• ABOUT THIS TASK: Whenever the word "will" appears in a line of the listing, copy that line.

• DATA SUPPLIED:
——————————
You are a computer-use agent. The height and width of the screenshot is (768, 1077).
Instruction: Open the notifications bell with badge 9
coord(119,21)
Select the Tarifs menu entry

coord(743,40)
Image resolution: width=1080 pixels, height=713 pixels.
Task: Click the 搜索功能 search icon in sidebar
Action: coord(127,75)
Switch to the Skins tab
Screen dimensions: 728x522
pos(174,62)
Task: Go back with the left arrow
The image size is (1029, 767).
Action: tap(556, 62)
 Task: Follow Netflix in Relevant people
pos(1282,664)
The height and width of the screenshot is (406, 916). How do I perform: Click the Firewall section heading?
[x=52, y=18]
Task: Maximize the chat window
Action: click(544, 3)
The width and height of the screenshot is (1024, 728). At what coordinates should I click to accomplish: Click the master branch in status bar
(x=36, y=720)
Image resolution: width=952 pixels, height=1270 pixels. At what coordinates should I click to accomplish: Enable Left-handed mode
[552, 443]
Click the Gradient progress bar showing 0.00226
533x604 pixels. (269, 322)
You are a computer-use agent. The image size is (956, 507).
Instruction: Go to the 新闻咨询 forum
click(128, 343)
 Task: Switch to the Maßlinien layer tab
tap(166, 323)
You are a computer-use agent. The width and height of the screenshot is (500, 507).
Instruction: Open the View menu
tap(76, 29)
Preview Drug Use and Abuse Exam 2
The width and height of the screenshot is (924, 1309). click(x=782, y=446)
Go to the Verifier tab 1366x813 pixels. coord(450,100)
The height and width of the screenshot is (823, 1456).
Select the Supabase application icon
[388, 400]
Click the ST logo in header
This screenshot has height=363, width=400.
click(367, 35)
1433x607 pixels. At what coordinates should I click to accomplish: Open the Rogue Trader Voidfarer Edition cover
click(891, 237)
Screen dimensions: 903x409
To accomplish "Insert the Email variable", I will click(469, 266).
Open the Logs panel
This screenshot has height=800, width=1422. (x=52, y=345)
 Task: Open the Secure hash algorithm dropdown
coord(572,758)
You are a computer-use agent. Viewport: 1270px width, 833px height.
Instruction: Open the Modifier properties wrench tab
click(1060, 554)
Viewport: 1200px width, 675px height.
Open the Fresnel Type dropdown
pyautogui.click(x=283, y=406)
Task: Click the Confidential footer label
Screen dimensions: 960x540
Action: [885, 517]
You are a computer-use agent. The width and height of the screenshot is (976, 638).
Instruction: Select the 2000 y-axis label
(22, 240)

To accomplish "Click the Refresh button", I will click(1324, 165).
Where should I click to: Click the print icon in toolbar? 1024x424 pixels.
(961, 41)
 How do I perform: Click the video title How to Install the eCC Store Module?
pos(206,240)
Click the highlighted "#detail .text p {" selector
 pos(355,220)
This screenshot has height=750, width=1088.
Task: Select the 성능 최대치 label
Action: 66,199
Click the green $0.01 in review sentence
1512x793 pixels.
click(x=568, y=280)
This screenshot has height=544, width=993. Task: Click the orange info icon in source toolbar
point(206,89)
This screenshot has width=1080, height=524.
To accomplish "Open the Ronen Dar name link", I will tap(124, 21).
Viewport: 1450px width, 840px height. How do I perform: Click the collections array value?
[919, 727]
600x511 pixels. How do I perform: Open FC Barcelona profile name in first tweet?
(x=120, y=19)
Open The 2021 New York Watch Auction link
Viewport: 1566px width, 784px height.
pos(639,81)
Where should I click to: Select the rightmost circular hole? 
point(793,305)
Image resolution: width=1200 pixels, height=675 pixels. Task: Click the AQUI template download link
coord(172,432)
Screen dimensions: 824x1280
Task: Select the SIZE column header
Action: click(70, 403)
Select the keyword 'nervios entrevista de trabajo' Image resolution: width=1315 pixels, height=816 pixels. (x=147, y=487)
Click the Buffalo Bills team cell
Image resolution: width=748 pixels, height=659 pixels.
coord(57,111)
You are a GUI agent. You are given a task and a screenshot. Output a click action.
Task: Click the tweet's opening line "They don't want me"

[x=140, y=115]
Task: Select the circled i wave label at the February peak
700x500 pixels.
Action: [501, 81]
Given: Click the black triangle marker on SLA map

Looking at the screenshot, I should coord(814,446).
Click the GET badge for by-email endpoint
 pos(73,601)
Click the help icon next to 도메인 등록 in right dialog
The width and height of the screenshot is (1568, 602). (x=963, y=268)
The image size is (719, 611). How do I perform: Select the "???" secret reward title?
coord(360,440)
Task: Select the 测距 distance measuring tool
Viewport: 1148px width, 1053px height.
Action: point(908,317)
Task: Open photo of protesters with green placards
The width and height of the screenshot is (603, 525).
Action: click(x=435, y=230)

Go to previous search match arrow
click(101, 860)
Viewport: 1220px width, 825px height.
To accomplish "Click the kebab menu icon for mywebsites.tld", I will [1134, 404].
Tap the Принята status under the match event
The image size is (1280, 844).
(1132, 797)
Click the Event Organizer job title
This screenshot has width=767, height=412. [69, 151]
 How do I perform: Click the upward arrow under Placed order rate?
——————————
• RESULT OF THIS TASK:
To accomplish "Insert the Email variable", I will click(469, 266).
To accomplish "Click the Refresh button", I will click(1324, 165).
To accomplish "Open the Ronen Dar name link", I will tap(124, 21).
To accomplish "Click the kebab menu icon for mywebsites.tld", I will [1134, 404].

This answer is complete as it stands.